This sculpture is a bas-relief with a figure on one side and poem on the opposite side. This has been inspired by the poem Javanese Dancers by Arthur Symons. This is one of fifteen sculptures that are part of the Greg and Fay Wyatt Sculpture Garden that celebrate dance and poetry.
Born in Milford Haven, Wales, to Cornish parents, Symons was educated privately, spending much of his time in France and Italy. In 1884–1886, he edited four of Bernard Quaritch's Shakespeare Quarto Facsimiles, and in 1888–1889 seven plays of the "Henry Irving" Shakespeare. He became a member of the staff of the Athenaeum in 1891, and of the Saturday Review in 1894, but his major editorial feat was his work with the short-lived Savoy with Aubrey Beardsley as art editor.
Symbolism was a literary movement that was opposed to the rigid conventions governing theme and technique of poetry and instead vied to communicate the ineffable sensory experience of an individual through art.
Symons’ seminal work “The Symbolist Movement in Literature” (1899), an expansion of his acclaimed essay “The Decadent Movement in Literature”(Harper’s, November 1893), introduced his readers to the Symbolist movement which Symons’ described as ” an attempt to spiritualize literature.”
Symons, at one time, regarded both Symbolism and Impressionism as subsets of the parent category of Decadence and considered them to be rebellions against realism. He defined this common, decadent thread as, “an intense self-consciousness, a restless curiosity in research, an over-subtilizing refinement upon refinement, a spiritual and moral perversity.”
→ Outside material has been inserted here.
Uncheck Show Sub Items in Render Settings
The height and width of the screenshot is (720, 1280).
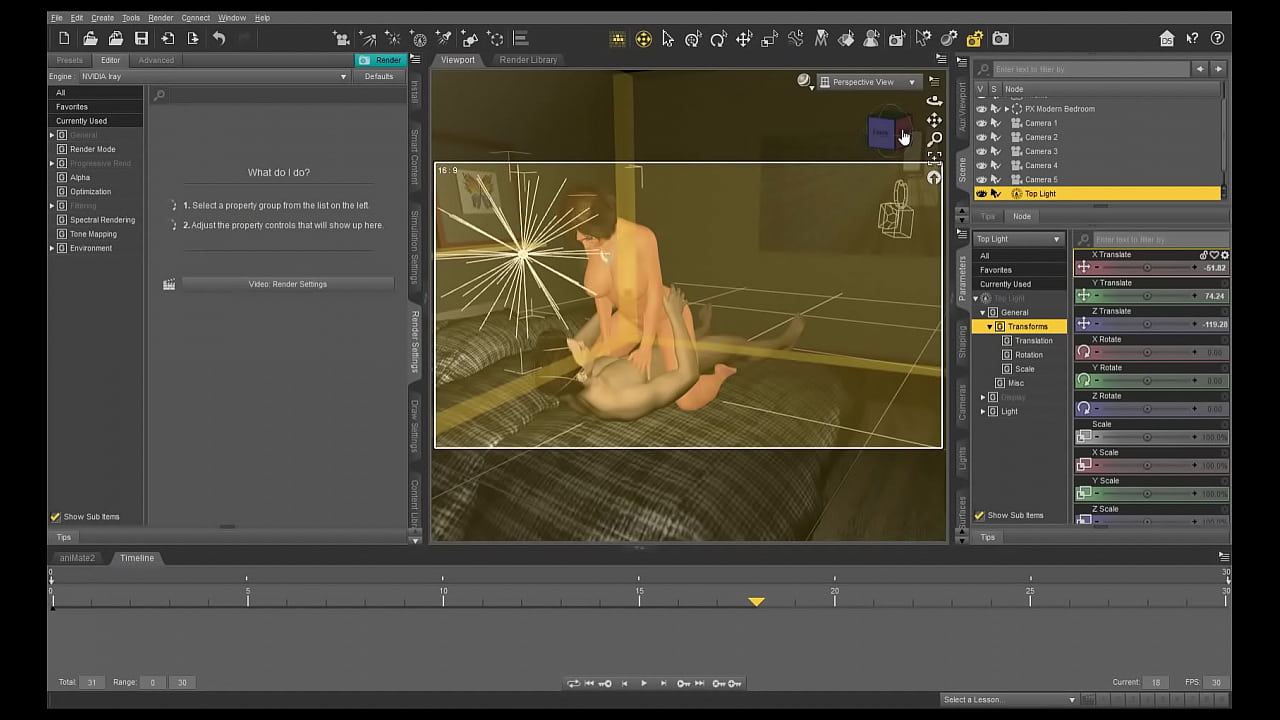[x=56, y=517]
In England, the decadents were 1890s literary figures such as Arthur Symons (“the blond angel”), Oscar Wilde, Ernest Dowson and Lionel Johnson, who were members of the Rhymers’ Club or contributors to The Yellow Book.
Despite a shared ideological descent from Baudelaire and being associated as parts of the same sphere of anti-establishment literature, both these movements soon came to be distinguished from one another.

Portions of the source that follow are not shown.